Garzón pointed out that to make new decisions regarding biosafety measures, viral positivity must be below five (currently it is 45% with PCR tests). In addition, the Delta variant, which caused most of the severe cases of the disease, must be eradicated. At this moment the Delta variant still represents 2% of the country’s Covid-19 infections (with Ómicron representing the other 98%)

According to the Minister, the country’s epidemiologists believe that within two weeks, the Delta variant will no longer be found in the country.

When that scenario is reached, Garzón said it will be possible to determine whether biosecurity measures such as the use of masks in open spaces can be relaxed. “Let’s see how the behavior goes. It also depends on the citizens during the next few weeks, that they continue to be vaccinated and we can go back to normality.”

Doctor Víctor Álvarez, from the Pichincha College of Physicians, says the trend of decreasing cases is good news. But he stressed that it is important that it is accompanied by the process of maintaining good biosecurity behavior.

And for this trend to continue, Dr. Álvarez says that there must be co – responsibility of the productive, tourist and community sectors to strengthen biosecurity measures, which are more essential today. Likewise, he highlighted the importance of continuing to promote vaccination with both doses and the booster dose shot.

Epidemiologist Mauricio Espinel says the downward trend in cases has been evident since mid-January. However, the pandemic behavior of Ómicron must be closely monitored, especially in the face of a long holiday.

He mentions that in these almost two years of pandemic what has been seen is that after the holidays there is always an increase in cases, so the restriction measures must be maintained. Espinel adds that there are still unvaccinated people who are more susceptible to the virus.

The epidemiologist points out that there is still a lot of uncertainty around the new variant and what is needed are certainties to move to the scenario seen in Europe. He highlights the need for a seroprevalence study to find out how many antibodies a sample of the population has and from there, actions could be taken regarding biosafety measures.

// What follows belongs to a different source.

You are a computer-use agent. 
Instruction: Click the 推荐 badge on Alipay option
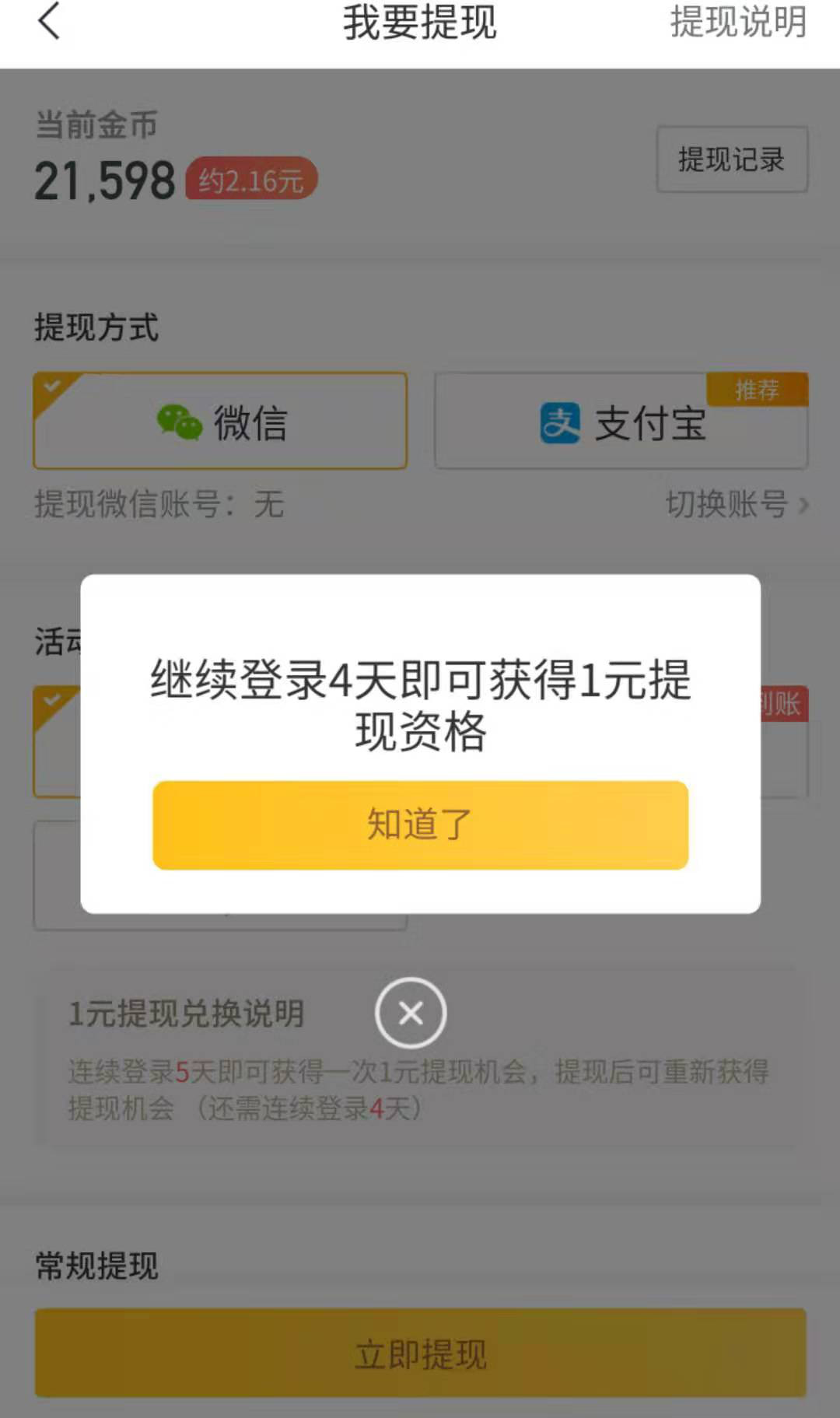tap(760, 389)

Catalina Yepes, a specialist in public health, explained that Ómicron’s behavior is similar throughout the world and shows a relatively rapid decrease in infections.

She pointed out that there was an exponential growth of cases in Ecuador and now there is a sustained drop due to natural evolution.

Though, says Yepes, there is uncertainty due to the Ómicron sublineage, BA.2, which is apparently 1.5 times more contagious, but does not present differences in symptomatology or severity of the condition.

Although Omicron turned out to be very contagious, thanks to vaccination and the characteristics of the variant, its impact was very low. Yepes says she had many patients infected in a short period, but the majority only had mild cases, which did not cause as many deaths as at the beginning of the pandemic.

She added that what happened with Ómicron shows an encouraging scenario. Since there are many people who have overcome the disease and who are also vaccinated, there is a combination of immunity that is stronger.

Yepes, says that vaccination with the complete schedule and the booster dose continue to be the best weapon to combat the pandemic, in addition to the use of masks and physical distancing.